DoE to review Euro 2 sale order
THE Department of Energy (DoE) will review an order requiring oil companies to sell Euro 2-compliant diesel to consumers after a congressional committee wanted it scrapped.
Energy Secretary Donato Marcos said the department would consider the recommendations of three lawmakers who questioned Department Order 2018-08-0012, issued on August 10 with the aim of helping reduce fuel prices.
The DoE later made selling the fuel optional following a meeting with Energy Secretary Alfonso Cusi and the Independent Philippine Petroleum Companies Association.
“We have to go back to the drawing board [and]study the aspects that have been discussed here,” Marcos said at the sidelines of a hearing of the Congressional Oversight Committee on Biofuels on Thursday.
During the hearing, Sen. Aquilino “Koko” Pimentel 3rd suggested amending and clarifying the order; Marinduque Rep. Lord Allan Jay Velasco, chairman of the House energy committee, recommended its suspension; and his Senate counterpart, Sen. Sherwin Gatchalian, wanted it canceled.
Also, Luis Cruz of the Department of Health’s (DoE) Environmental and Occupational Health Office, Disease Prevention and Control Bureau, warned that Euro 2 fuel could lead to respiratory illnesses, including asthma and pneumonia; and harm the environment.
Euro 2 has a sulfur content of 500 parts per million (ppm), compared with the currently used Euro 4’s 50 ppm. Sulfur, when combined with water, may result in acid rain, according to Cruz.

Data:

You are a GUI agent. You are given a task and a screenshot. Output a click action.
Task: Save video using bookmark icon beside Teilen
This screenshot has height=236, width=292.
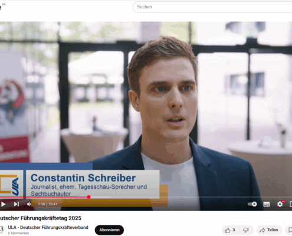(290, 230)
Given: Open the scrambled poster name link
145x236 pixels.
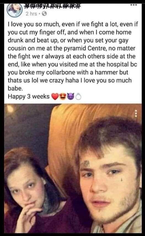Looking at the screenshot, I should click(x=52, y=6).
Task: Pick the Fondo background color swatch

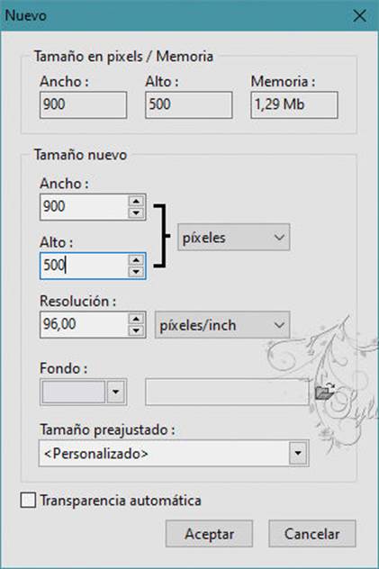Action: pos(74,392)
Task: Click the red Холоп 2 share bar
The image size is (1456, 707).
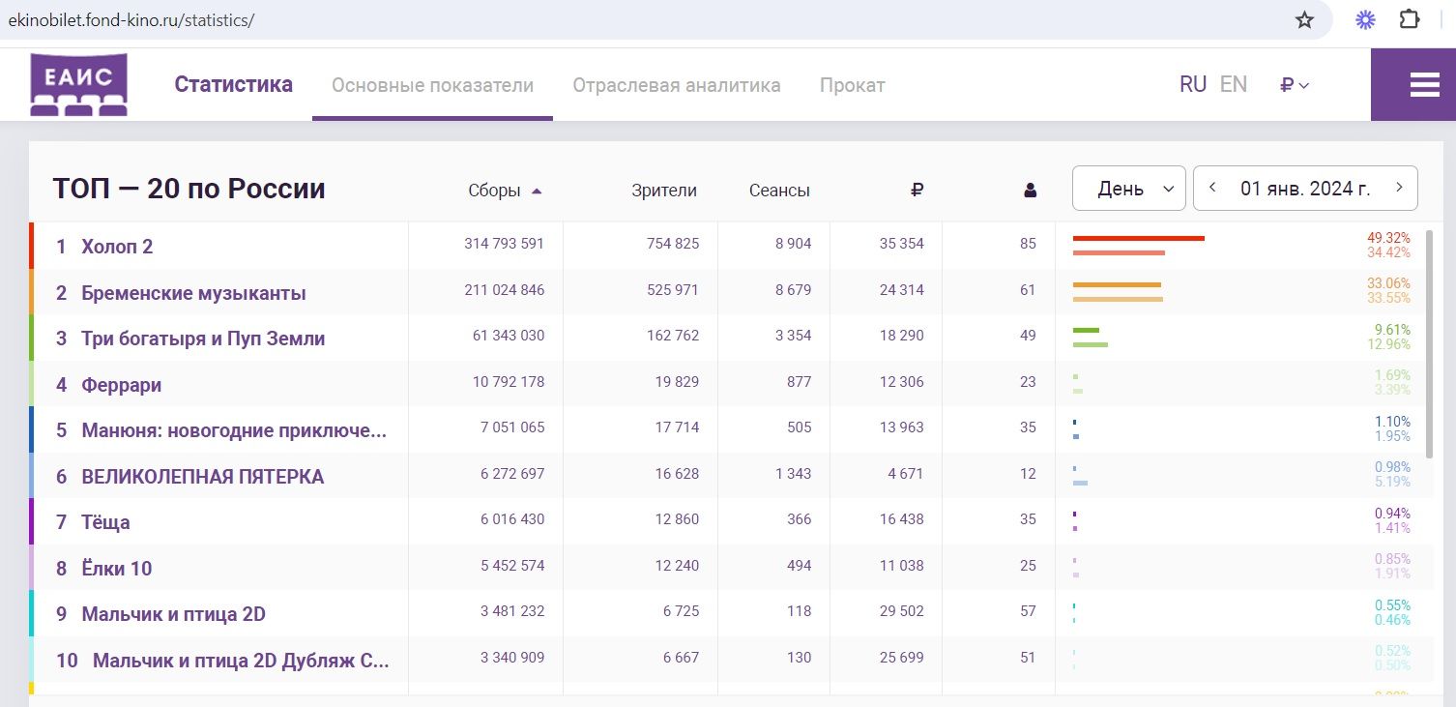Action: click(1138, 238)
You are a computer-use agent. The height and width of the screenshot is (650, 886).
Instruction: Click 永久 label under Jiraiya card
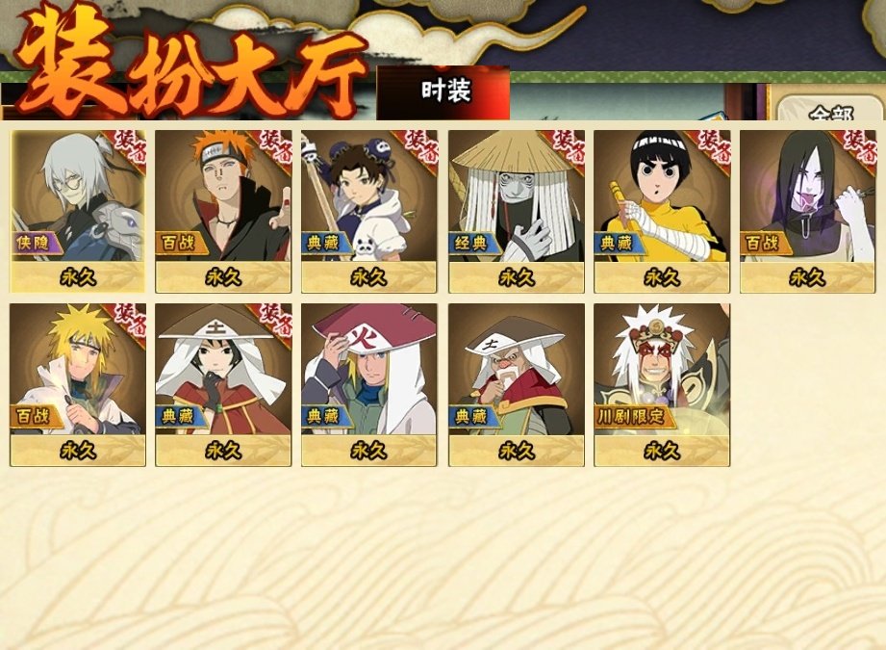tap(662, 451)
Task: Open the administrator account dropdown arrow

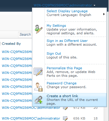Action: pos(94,6)
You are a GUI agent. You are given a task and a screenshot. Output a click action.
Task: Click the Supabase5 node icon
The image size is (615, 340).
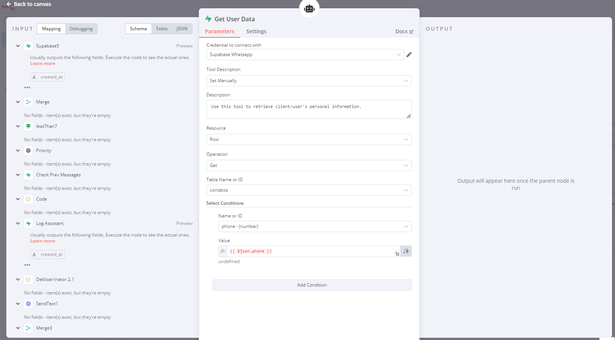[28, 46]
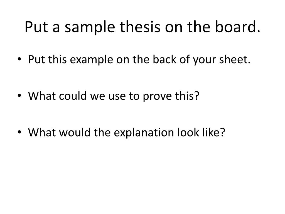Click the word 'could' in the second bullet
Viewport: 285px width, 214px height.
tap(73, 96)
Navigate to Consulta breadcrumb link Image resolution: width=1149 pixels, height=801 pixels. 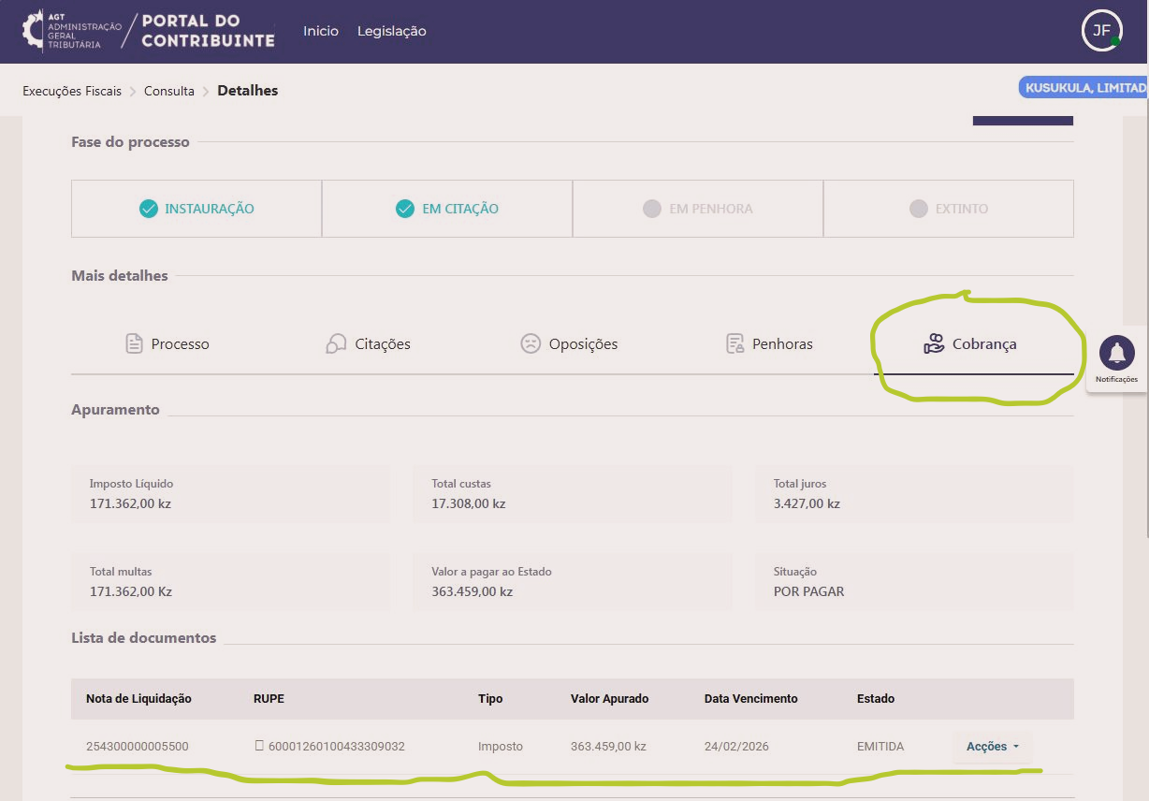[x=169, y=91]
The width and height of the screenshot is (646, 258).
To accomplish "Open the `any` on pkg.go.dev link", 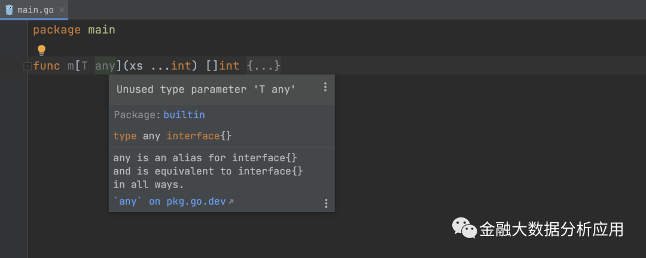I will pyautogui.click(x=169, y=201).
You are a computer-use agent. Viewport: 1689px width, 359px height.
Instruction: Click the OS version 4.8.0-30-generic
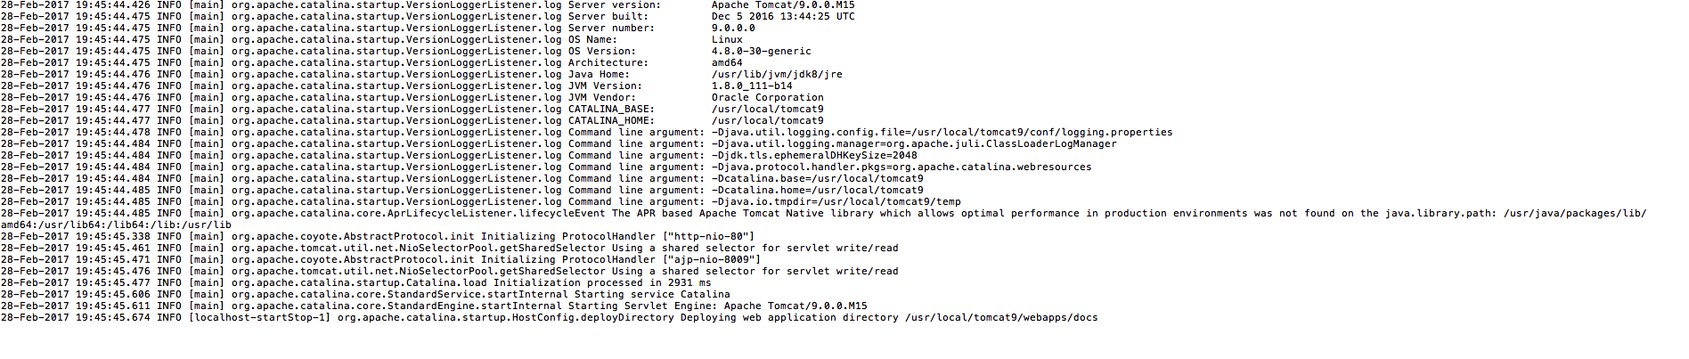(762, 51)
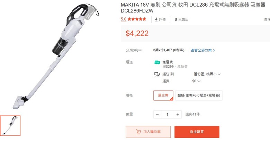Expand the 蘆竹區, 桃園市 delivery location dropdown
This screenshot has height=142, width=270.
coord(207,74)
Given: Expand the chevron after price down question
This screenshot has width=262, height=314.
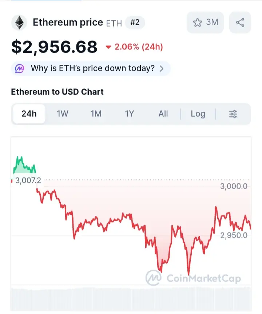Looking at the screenshot, I should [162, 69].
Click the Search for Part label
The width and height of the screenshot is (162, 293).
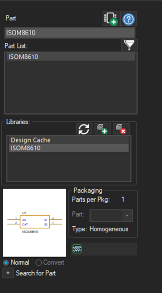[x=36, y=273]
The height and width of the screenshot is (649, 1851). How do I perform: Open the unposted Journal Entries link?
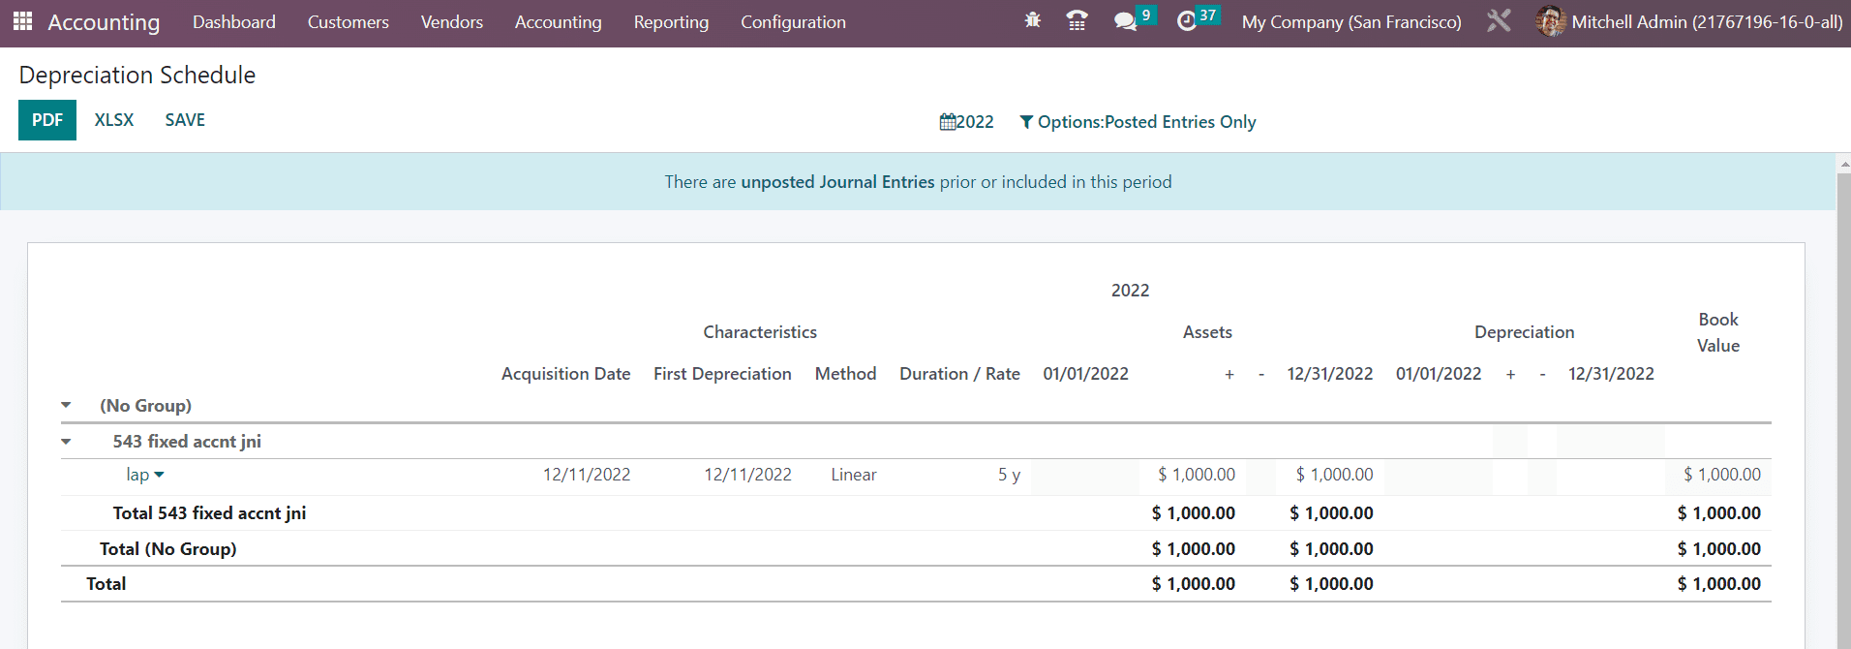(x=837, y=182)
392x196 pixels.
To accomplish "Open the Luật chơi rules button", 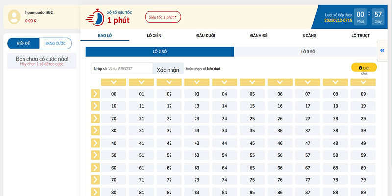I will point(364,68).
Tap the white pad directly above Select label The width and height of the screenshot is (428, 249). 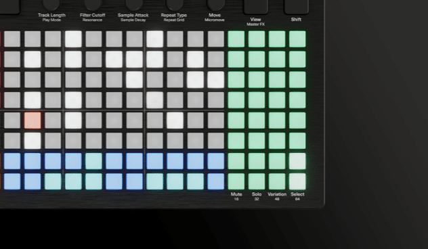tap(297, 181)
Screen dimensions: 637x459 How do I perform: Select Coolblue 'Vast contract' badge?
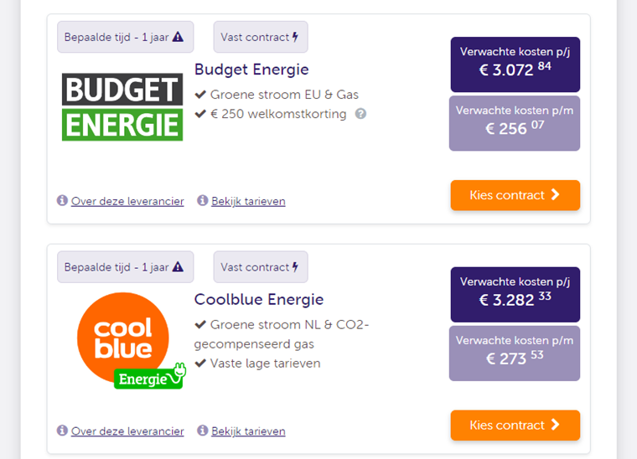pos(261,267)
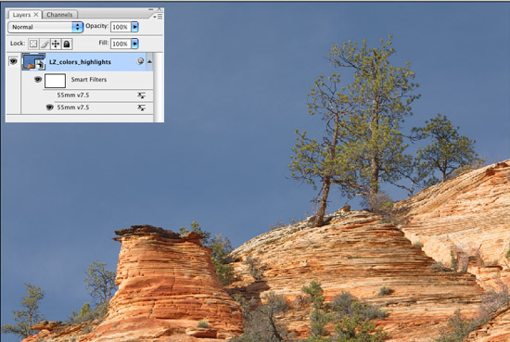Enable lock position move icon

56,44
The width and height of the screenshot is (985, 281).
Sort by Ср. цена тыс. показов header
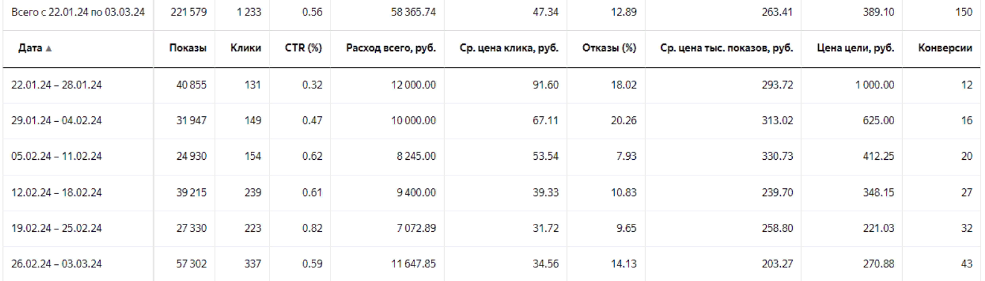click(x=727, y=48)
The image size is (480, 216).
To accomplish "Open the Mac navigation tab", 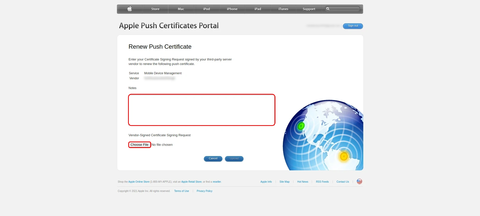I will coord(181,9).
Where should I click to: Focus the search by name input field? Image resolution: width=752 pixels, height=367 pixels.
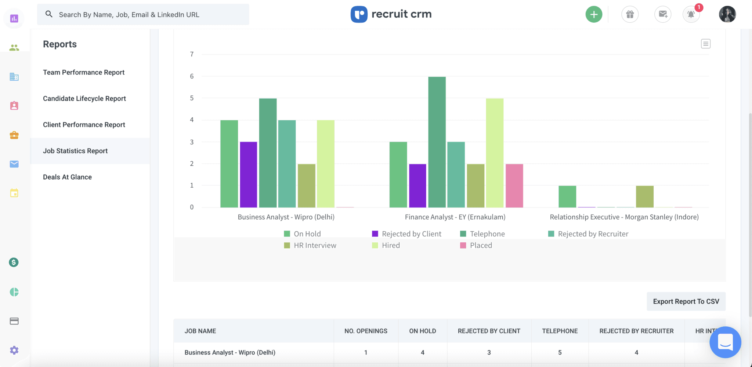coord(147,15)
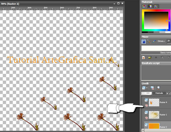Screen dimensions: 171x132
Task: Pick the white swatch below color picker
Action: coord(168,32)
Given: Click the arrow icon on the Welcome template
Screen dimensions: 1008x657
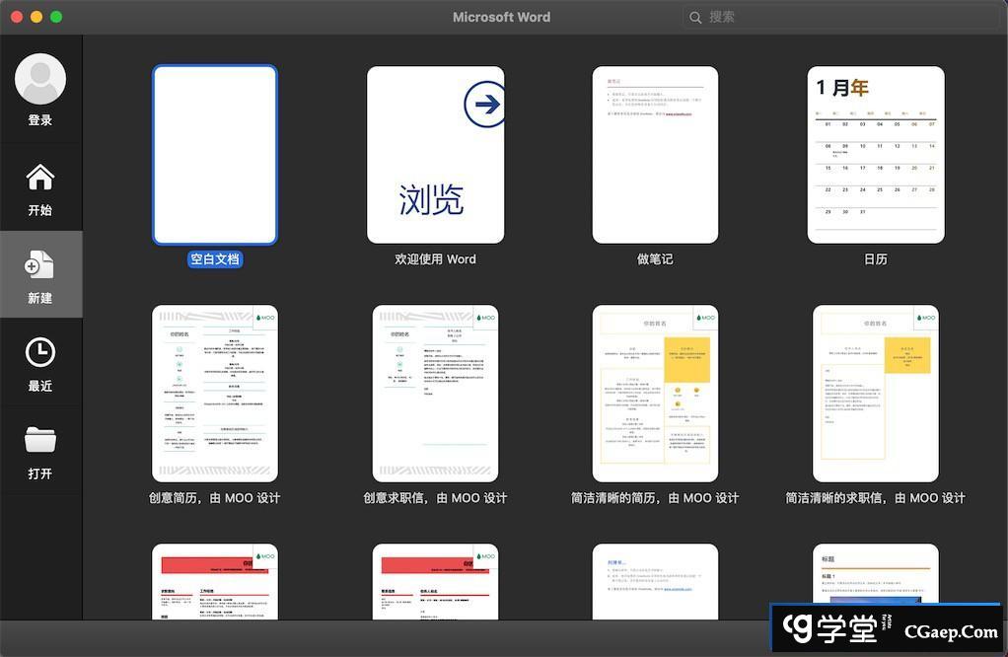Looking at the screenshot, I should pyautogui.click(x=484, y=105).
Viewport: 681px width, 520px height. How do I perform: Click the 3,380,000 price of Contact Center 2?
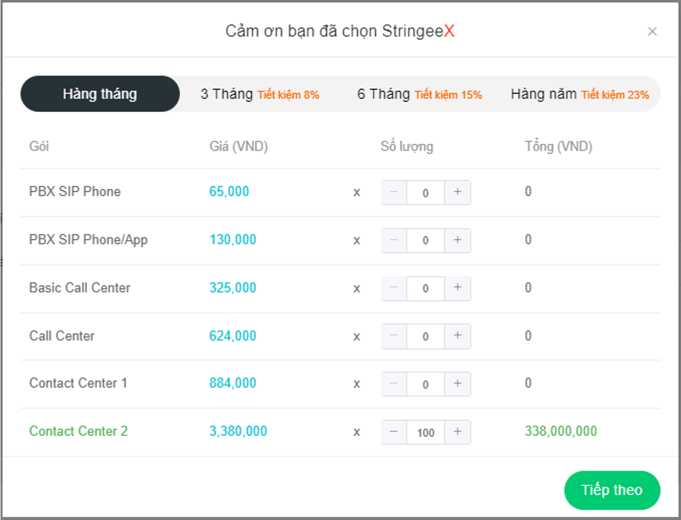coord(238,432)
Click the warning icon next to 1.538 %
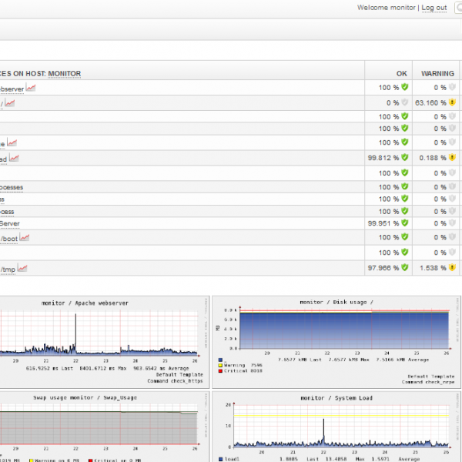This screenshot has width=462, height=462. tap(453, 268)
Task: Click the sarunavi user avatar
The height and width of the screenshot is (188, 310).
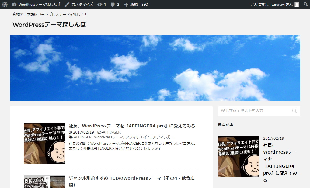Action: [297, 5]
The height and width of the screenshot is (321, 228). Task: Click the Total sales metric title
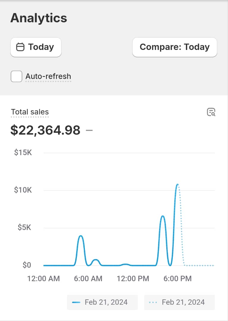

Required work:
**1.** Write out the Euro 2 diesel article word for word, starting with "DoE to review" and going on through "reduce fuel prices.".
**2.** Carry the Euro 2 diesel article forward from its last sentence.

Results for the exercise:
**1.**
DoE to review Euro 2 sale order
THE Department of Energy (DoE) will review an order requiring oil companies to sell Euro 2-compliant diesel to consumers after a congressional committee wanted it scrapped.
Energy Secretary Donato Marcos said the department would consider the recommendations of three lawmakers who questioned Department Order 2018-08-0012, issued on August 10 with the aim of helping reduce fuel prices.

**2.**
It was also revealed during the hearing that the estimated savings of 30 centavos per liter would be wiped out, because the additional cost of putting up the infrastructure to sell the fuel would be passed on to consumers.
The order also runs against the government’s public utility vehicle (PUV) modernization program.
Energy officials, however, maintained that the order would help cushion the impact of higher fuel prices on PUV drivers.
“One-hundred percent of PUVs are consuming about 50 percent of diesel demand. [They] do not have a catalytic converter,” Oil Industry Management Bureau (OIMB) Director Rino Abad said, referring to a device installed in a vehicle that takes in these gasses and converts them into less harmful ones.
Such converters are seen in 2016 to 2018 vehicle models, according to him.
Marcos maintained that the order was temporary and optional, but both he and Abad did not say up to when their department would implement it.